リンチ死を敗北死なりと偽りて堕ちゆくを知る全身に知る
爪を剥ぎ火傷をつくりてわが罪の痛みに耐うるは自虐なりしか
打続く鼓動を指に聴きし人の命の重み思い知られて
活動を始めし日より諫められ諫められつつ母を泣かせ来ぬ
さらに歌として心に響くのは、死刑囚として獄舎で送る日々を詠った歌である。
そこのみが時間の澱みあるごとし通路のはての格子戸のきわ
クレンザーを使いすぎると注意されお茶で食器を洗いいるなり
面会に臆さず君の唄いたるソプラノ低き「平城山」の歌
彼の人も処刑の前に聞きしならん通勤電車に地の鳴る音を
そを見ればこころ鎮まる夜の星を見られずなりぬ転房ありて
枯るるまえ茎断ち切りて監視を避けカーネーションを胸に挿しおり
激しい感情が渦巻いているわけではなく、平静な日常のひとコマや、ふと萌した想いを歌にしているのだが、坂口が置かれている境遇を背景として読むと、胸に迫るものがある。
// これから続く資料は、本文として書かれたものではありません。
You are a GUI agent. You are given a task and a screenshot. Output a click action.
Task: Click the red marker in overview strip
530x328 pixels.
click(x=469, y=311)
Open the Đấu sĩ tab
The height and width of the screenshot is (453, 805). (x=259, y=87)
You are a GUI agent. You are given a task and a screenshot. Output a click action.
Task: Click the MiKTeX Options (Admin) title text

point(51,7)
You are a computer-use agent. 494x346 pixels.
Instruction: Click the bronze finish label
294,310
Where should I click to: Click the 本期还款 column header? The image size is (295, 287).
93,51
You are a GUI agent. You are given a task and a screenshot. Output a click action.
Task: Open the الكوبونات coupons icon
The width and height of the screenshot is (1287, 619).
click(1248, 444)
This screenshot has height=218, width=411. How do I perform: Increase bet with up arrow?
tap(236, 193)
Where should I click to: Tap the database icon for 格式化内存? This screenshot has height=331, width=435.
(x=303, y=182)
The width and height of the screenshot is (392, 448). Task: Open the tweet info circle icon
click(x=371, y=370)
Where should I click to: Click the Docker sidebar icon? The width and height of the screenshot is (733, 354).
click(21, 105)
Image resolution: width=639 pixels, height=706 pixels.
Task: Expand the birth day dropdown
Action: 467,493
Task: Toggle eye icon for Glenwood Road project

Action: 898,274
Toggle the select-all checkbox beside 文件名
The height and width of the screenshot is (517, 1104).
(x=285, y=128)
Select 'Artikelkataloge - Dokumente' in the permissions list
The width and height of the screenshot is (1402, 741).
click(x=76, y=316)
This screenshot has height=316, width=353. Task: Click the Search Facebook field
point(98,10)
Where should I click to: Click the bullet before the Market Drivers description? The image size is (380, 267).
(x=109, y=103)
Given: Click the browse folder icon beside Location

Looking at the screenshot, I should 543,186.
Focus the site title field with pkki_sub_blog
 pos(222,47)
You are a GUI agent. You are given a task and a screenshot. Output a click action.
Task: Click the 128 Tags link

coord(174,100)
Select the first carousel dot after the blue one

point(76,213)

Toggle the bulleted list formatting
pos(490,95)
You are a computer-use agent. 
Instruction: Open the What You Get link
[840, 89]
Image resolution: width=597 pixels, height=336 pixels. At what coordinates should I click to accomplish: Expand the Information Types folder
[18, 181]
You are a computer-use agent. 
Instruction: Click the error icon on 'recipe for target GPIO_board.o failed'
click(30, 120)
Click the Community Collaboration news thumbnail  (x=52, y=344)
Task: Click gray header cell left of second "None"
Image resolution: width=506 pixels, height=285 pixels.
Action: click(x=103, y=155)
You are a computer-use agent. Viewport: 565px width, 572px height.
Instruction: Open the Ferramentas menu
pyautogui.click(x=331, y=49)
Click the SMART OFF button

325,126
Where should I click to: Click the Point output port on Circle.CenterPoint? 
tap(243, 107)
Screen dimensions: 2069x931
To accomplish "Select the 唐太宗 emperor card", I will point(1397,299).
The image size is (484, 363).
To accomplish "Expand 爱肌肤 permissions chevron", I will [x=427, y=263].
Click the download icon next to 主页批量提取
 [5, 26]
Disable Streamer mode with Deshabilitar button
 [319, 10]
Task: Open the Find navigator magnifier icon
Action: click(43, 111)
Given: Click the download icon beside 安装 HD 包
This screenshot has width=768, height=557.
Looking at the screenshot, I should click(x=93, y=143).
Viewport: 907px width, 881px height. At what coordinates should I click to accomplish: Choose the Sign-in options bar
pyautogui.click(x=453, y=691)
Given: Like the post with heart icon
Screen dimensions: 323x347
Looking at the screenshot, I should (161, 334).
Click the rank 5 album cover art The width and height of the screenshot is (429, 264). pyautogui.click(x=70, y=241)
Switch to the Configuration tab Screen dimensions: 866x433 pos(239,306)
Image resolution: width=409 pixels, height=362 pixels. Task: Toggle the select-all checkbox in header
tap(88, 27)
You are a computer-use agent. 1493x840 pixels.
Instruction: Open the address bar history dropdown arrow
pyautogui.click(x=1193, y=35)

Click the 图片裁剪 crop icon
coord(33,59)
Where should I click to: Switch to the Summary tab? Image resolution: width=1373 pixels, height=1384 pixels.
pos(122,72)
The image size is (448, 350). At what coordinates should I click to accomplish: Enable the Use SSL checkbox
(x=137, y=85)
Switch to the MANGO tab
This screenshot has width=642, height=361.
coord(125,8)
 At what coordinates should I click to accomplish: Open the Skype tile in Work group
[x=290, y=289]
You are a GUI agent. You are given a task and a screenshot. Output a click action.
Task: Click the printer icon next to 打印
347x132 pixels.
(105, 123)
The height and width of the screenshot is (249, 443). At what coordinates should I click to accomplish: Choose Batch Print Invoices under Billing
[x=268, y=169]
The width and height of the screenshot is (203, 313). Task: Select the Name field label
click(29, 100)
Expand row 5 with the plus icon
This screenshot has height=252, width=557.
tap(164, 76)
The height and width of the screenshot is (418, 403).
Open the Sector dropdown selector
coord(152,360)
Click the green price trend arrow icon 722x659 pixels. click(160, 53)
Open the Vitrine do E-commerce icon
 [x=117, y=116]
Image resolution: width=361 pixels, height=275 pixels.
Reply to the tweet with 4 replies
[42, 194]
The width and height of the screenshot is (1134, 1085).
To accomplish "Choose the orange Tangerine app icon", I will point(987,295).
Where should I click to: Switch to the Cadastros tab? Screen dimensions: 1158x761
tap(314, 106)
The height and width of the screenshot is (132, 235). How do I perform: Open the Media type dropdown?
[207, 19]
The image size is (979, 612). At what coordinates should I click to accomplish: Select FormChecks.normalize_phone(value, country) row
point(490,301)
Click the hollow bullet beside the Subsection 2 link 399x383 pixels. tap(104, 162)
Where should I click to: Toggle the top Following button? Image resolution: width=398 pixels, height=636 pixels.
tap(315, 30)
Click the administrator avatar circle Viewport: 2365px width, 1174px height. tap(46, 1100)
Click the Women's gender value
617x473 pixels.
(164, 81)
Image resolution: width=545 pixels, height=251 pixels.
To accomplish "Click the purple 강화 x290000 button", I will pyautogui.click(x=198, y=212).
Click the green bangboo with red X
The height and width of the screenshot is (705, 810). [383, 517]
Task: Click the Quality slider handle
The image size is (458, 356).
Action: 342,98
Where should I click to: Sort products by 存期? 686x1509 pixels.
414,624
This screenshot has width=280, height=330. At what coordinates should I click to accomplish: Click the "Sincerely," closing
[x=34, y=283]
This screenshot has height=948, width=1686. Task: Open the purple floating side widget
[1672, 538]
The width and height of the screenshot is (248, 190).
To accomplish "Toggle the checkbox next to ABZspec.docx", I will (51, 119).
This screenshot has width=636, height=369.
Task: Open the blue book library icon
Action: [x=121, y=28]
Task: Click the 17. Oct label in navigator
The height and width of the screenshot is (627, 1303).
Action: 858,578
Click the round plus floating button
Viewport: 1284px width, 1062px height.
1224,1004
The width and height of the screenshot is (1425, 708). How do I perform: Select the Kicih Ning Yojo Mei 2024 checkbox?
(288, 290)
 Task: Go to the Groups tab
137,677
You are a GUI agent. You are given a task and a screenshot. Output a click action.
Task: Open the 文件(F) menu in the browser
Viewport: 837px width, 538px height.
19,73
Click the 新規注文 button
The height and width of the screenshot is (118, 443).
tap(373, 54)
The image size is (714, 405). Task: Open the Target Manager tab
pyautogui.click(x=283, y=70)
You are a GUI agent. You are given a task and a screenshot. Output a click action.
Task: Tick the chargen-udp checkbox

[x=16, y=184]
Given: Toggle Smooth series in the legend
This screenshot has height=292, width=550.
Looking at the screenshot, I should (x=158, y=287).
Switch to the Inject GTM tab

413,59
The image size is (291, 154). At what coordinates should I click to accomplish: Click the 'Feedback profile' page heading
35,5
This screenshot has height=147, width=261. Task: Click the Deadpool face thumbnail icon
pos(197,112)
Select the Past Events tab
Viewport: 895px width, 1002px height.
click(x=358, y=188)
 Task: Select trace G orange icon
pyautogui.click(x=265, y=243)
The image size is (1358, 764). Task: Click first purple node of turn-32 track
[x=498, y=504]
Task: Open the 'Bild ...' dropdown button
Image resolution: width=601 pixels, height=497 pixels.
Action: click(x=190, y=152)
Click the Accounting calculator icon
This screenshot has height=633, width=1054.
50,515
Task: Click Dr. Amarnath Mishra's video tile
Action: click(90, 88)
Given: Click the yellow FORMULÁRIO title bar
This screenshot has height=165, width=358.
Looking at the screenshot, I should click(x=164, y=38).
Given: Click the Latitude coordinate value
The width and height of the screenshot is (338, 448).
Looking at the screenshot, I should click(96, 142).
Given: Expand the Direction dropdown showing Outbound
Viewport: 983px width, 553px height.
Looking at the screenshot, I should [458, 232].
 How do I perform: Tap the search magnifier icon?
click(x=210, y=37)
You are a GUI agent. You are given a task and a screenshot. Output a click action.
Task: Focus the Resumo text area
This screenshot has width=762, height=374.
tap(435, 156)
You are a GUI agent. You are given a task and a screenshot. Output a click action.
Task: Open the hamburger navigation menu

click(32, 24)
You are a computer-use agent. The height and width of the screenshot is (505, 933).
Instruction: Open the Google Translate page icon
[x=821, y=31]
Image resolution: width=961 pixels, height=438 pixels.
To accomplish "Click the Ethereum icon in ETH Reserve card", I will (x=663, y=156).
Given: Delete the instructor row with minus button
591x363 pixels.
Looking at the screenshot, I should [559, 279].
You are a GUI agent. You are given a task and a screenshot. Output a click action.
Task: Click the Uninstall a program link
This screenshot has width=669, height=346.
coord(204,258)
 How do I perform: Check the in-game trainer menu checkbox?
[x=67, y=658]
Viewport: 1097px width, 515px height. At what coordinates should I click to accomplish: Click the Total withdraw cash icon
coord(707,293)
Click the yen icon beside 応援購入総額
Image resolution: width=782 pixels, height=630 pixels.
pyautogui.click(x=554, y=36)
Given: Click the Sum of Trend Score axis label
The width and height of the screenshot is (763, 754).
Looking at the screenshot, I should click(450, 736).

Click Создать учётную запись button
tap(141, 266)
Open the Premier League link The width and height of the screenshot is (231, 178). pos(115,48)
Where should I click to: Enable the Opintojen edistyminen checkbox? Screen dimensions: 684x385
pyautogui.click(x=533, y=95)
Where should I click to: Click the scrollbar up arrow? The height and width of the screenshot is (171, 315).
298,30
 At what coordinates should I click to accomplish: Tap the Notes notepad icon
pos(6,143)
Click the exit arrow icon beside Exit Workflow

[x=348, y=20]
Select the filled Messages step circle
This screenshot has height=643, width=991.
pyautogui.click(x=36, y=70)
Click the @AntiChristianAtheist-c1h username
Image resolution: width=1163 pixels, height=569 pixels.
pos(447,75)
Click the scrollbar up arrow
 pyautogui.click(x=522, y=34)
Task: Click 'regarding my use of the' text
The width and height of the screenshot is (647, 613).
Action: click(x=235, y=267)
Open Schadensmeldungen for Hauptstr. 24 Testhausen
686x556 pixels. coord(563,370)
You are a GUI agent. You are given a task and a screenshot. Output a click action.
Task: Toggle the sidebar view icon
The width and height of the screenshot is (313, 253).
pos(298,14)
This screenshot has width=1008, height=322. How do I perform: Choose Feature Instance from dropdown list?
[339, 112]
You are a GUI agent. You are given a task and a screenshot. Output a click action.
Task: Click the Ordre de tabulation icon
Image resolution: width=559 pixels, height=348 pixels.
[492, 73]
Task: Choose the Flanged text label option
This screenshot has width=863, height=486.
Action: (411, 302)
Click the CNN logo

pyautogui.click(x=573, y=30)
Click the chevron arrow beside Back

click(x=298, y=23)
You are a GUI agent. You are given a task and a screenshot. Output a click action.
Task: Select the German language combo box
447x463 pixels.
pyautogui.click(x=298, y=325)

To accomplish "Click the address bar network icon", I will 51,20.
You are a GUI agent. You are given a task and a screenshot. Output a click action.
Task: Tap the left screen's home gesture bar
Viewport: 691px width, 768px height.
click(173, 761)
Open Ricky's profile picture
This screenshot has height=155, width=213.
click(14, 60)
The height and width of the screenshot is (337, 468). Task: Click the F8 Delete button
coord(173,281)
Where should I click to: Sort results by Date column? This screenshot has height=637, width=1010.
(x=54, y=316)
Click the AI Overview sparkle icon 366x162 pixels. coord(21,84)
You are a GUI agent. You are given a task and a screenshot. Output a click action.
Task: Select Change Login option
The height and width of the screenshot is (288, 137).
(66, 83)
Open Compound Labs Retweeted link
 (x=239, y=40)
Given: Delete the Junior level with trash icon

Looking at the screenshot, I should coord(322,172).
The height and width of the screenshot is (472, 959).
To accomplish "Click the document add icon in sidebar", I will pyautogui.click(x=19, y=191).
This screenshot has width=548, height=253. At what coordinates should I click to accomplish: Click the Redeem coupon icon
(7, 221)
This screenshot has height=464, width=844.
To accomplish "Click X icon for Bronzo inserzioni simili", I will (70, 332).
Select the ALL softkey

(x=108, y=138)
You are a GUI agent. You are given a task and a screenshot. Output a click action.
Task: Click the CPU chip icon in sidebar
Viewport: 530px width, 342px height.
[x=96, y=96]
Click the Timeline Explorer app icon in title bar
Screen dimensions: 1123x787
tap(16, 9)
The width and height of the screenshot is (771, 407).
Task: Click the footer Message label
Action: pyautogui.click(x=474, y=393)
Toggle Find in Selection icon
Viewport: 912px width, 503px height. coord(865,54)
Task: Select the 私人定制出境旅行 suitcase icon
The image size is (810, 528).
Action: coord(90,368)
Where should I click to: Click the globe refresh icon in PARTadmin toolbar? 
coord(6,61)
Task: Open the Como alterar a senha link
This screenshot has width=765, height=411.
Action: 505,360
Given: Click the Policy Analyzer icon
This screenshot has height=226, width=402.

朝日歌壇でもう一人獄中歌を作っている人がいる。郷隼人である。彼は第一級殺人を犯して、カリフォルニアの刑務所で終身刑に服しているらしい。朝日新聞でしばらく前に、彼の連載記事が掲載されたことがある。彼に注目している人は意外に多いようで、しばらく朝日歌壇に歌が掲載されないと、どうしたのか気になるという記事がインターネットにあった。
寒気刺す窓に佇み待ち俺は獄舎の屋根より初日の出ずる
護送車より最後に海を目にしたは幾年月ぞ海が見たしや
雨降れば心も病むか冬の雨房に籠れば「鬱」が顔出す
冤罪であったらばともう一度夢より醒めてやり直したい
独房の小さき水槽(タンク)に芽生うる生グッピーの赤ちゃん復活祭(イースター)の朝に
静寂を破る猫らの格闘を煽り立てたり目覚めし囚徒
交尾期の猫の格闘(ファイト)に囚徒らの大歓声湧く深夜の獄窓
獄中にあって、しかも死刑囚や終身刑で、二度と外に出ることがないという極限的状況で作られた歌は、限りなく祈りに近づく。たとえ、作歌技法が稚拙なものであっても、そこには心を打つものを感じることができる。ここに、歌の根源のひとつがある。